The CSSF further stressed that tokens may bear more complex representations of rights that are difficult to assess and that those intrinsic characteristics and functions of tokens determine their risks and possibilities for a professional of the financial sector to get involved in them.

FAQ

The FAQ address four questions linked to one of the most important items to consider when considering virtual assets – the provisions of the law of November 12, 2004, on the fight against money laundering and terrorist financing, as amended (AML Law). The answers concern investments in virtual assets by undertakings for collective investment in transferable securities (UCITS), alternative investment funds (AIF) and Luxembourg investment fund managers (IFM) as well as any mitigation of money laundering and terrorist financing (ML/TF) and proliferation financing.

Investing as UCITS

The CSSF confirmed that it is important to understand that virtual assets as defined in article 1 (20b) of the AML Law exclude digital assets that fulfill the conditions of financial instruments within the meaning of the law of April 5, 1993, on the financial sector, as amended.

While assets qualifying as financial instruments (eg shares of companies active in virtual asset ecosystems) could fall within the scope of eligible investments for UCITS, the CSSF makes clear that investments in virtual assets as defined within the AML Law are not suitable for every kind of investor or within every investment objective. UCITS, pension funds and undertakings for collective investments addressing non-professional customers are not allowed to invest in such virtual assets, be it directly or indirectly.

Investing as AIF

The CSSF stated that AIF with an authorized AIFM can invest in virtual assets within the meaning of the AML Law, directly or indirectly, if:

  • the authorized AIFM obtains an extension of authorization from the CSSF for the new investment strategy; and
  • the AIF markets the units only to professional investors.

The AIF’s investment must not prevent the compliance and application of any existing regulatory requirements and sufficient and adequate internal control functions must play a key role in the approval of the new investment strategies and products.

The CSSF further clarifies that IFM must assess the impact of investments on the risk profile of the AIF on a case-by-case basis, inform the investors in a transparent and timely manner and keep the respective fund documentation updated.

Prior authorization requirement for Luxembourg IFM

The CSSF stressed that a prior CSSF authorization must be obtained by each authorized Luxembourg IFM contemplating managing a regulated or unregulated AIF wishing to invest in virtual assets. In this respect, the CSSF requires a set of information and documentation containing the description of the services and project, targeted investors and distribution channels, and the updated risk management policy.

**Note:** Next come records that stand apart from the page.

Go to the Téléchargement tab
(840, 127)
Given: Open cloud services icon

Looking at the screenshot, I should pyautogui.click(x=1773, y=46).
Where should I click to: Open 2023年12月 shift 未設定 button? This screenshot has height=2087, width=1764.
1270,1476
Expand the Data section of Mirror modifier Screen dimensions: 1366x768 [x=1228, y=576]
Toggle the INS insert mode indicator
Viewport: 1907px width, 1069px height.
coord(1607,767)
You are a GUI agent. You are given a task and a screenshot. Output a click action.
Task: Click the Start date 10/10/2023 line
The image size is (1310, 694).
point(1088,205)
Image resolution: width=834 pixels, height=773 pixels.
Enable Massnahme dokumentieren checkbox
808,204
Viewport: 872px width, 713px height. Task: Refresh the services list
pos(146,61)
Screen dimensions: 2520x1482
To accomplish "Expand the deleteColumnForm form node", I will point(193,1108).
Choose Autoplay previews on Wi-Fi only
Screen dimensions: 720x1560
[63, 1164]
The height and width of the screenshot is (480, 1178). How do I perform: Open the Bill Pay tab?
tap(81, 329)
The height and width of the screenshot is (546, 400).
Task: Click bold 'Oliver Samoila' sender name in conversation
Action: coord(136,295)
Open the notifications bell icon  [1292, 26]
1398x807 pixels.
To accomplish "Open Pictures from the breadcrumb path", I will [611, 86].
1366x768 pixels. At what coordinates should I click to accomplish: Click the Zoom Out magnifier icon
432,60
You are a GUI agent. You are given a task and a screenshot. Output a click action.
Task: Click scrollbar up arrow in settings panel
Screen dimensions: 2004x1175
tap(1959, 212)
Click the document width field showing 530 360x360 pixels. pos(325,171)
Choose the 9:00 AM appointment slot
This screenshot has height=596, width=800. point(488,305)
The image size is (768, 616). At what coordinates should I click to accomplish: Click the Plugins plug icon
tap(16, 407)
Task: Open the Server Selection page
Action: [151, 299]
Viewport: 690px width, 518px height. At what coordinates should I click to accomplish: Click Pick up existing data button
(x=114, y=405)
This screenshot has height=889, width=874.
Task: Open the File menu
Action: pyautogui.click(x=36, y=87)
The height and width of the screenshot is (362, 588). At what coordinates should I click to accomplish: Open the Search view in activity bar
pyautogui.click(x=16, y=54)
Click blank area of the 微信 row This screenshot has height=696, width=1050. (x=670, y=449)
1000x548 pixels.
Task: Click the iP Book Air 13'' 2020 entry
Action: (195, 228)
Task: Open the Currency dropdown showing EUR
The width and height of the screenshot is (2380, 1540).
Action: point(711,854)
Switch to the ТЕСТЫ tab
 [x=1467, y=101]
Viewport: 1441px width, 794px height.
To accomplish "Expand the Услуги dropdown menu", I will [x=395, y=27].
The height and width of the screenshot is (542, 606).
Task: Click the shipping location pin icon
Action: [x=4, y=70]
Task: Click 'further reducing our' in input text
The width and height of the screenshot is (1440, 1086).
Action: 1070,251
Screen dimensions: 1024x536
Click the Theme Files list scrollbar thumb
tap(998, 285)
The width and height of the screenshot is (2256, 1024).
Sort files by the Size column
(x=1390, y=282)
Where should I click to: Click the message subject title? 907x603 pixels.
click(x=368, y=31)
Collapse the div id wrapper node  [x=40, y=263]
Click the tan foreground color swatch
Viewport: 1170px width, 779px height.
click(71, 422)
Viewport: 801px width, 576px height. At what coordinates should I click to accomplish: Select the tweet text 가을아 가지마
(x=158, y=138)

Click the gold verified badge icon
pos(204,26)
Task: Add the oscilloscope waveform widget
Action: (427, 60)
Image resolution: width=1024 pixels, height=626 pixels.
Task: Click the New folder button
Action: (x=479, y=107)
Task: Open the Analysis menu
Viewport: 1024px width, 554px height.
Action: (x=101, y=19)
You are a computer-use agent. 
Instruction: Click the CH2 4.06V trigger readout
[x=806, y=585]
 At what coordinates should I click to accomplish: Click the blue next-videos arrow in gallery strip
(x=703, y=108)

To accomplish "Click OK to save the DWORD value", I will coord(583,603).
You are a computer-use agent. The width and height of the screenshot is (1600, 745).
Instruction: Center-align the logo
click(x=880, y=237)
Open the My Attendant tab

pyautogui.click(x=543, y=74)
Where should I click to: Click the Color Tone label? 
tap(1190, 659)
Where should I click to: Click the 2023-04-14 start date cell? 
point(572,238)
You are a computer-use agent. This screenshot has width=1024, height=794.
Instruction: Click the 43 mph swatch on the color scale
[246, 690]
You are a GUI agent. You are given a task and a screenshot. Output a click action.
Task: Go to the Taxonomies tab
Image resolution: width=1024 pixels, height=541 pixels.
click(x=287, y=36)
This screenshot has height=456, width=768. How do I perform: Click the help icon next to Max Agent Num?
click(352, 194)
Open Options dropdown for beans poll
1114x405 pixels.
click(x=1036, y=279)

Furthermore, the CSSF expects any AIF initiator to present its project to the CSSF before investing in the virtual assets and that the IFM preform an analysis on the services under consideration of article 1(20) of the AML Law and submit a complete application file for registration as a virtual asset service provider with the CSSF before starting such activity.

Mitigation of ML/TF risks

The CSSF stressed that the responsible du respect and the responsible du contrôle of the supervised entities intending to invest in virtual assets have to be able to demonstrate an adequate understanding of the risks linked to ML/TF and proliferation financing risks of virtual assets and of the relevant measures to mitigate such risks.